Время от времени кондитер видался со своими старыми друзьями, но дон Браулио теперь почти не выходил из дому, жалуясь на то, что долгие прогулки ему уже не под силу: заржавели шарниры, выдохлись мехи; дон Эустакьо не изменился, но присоединился к другой тертулии; Гамбелу, угрюмый и мнительный, остался один как перст, и шутки его день ото дня становились все язвительнее. Обычно живший попечительством старых друзей, он, однако, несколько улучшил свое положение, когда выяснилось, что неожиданно умерший дон Браулио назначил ему в своем завещании пожизненную пенсию; основным же наследником сделал своего племянника, которого ни разу в жизни в глаза не видел, своей волей утвердив его прямым наследником, что, с одной стороны, было проще всего, а с другой – давало ему возможность выказать себя приверженцем традиции.

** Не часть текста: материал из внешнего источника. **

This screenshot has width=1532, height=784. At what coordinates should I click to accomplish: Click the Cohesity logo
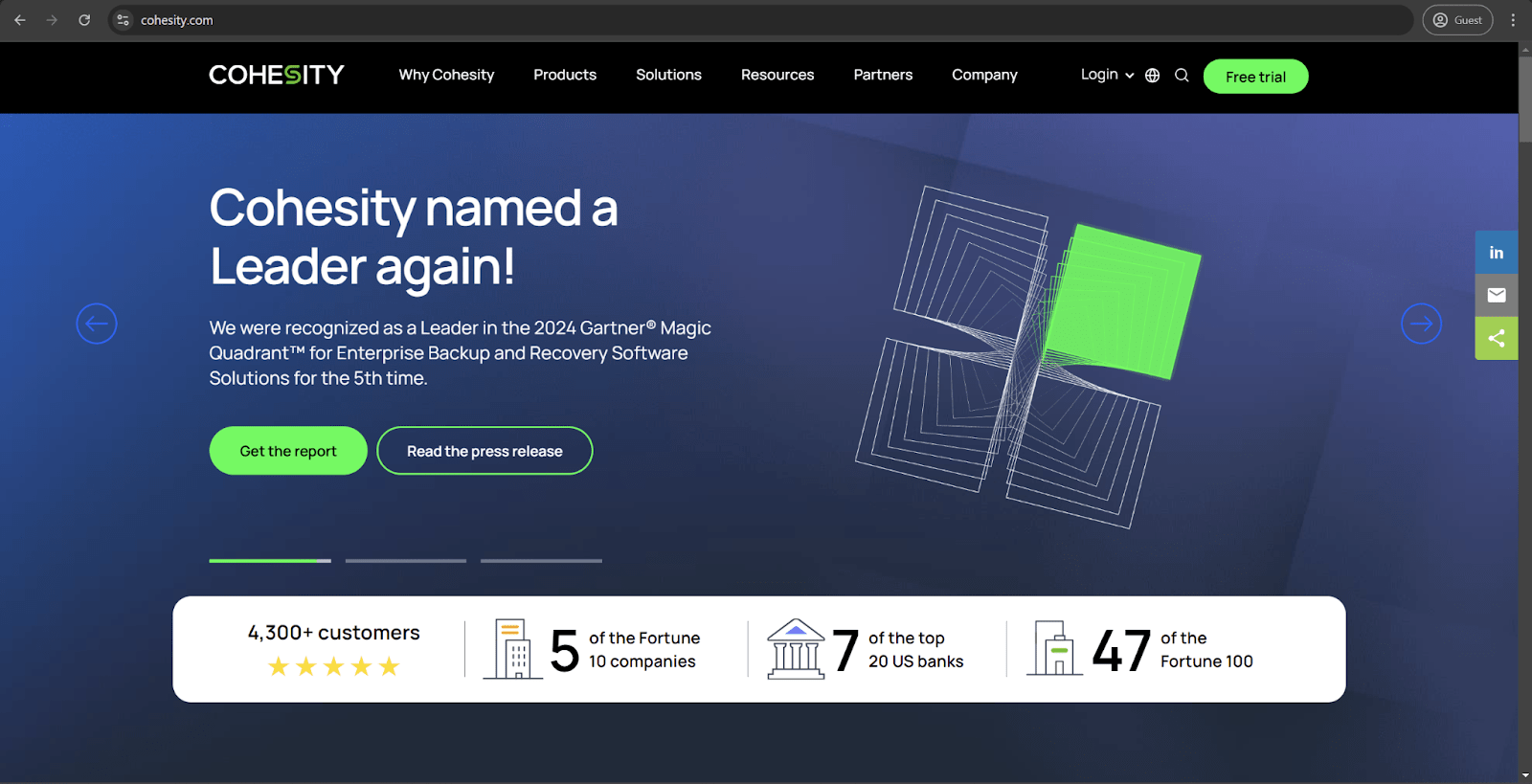tap(276, 75)
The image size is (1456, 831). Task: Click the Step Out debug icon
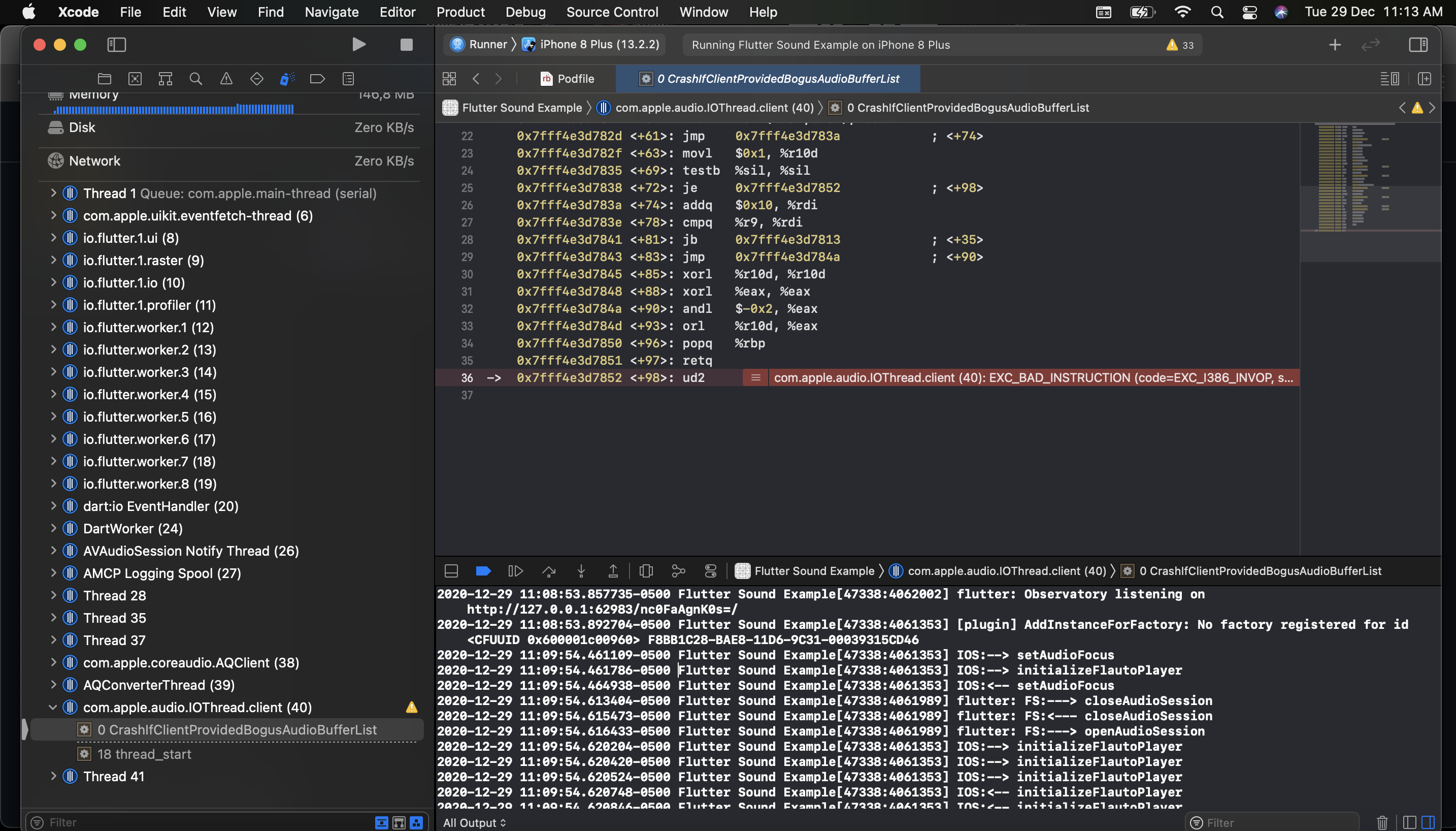pos(613,571)
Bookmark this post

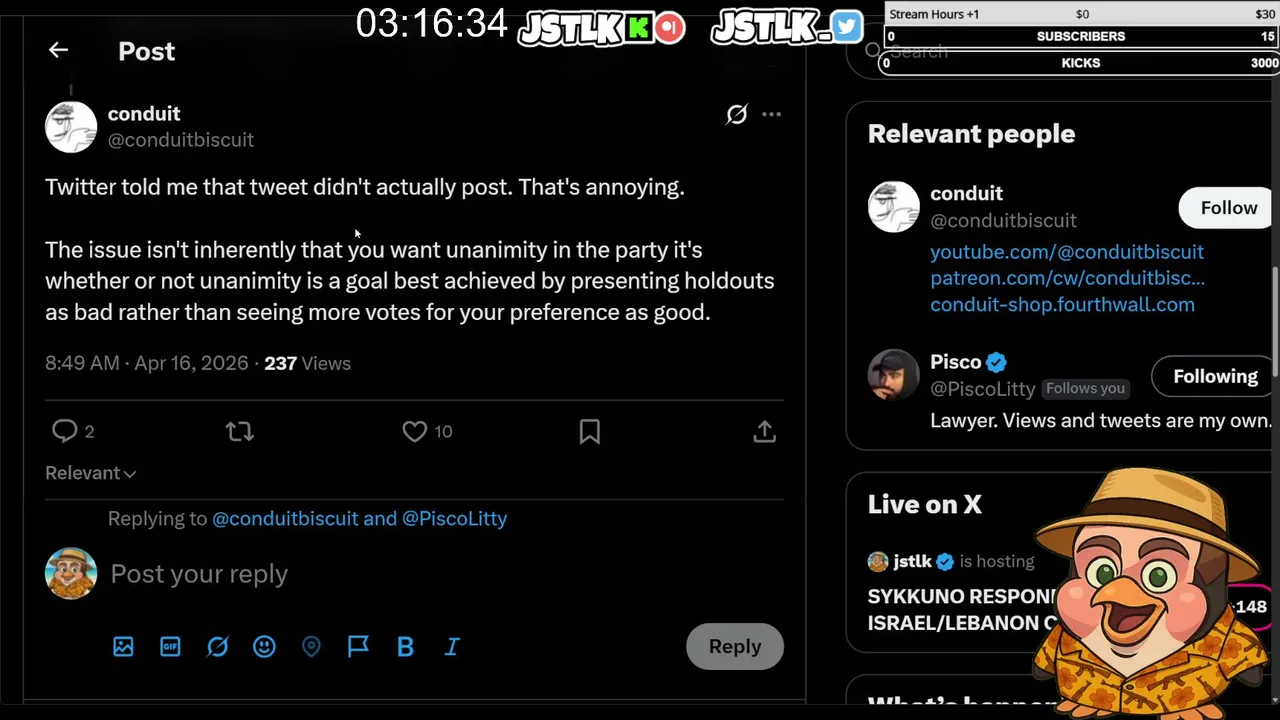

Как-то утром Педро Антонио повстречался с доном Хосе Марией. Они разговорились, причем старый заговорщик обычным для него важным тоном, каким говорят комедийные старики, повторял через слово: «Главное, что нам теперь нужно, это мир, мир!» Он вел переговоры относительно государственных долговых бумаг, в значительной степени являвшихся следствием войны, и мечтал о новых займах, на которые вынуждено будет пойти правительство в обескровленной стране. Вот когда его хлопоты о карлистских финансах окупятся сторицей!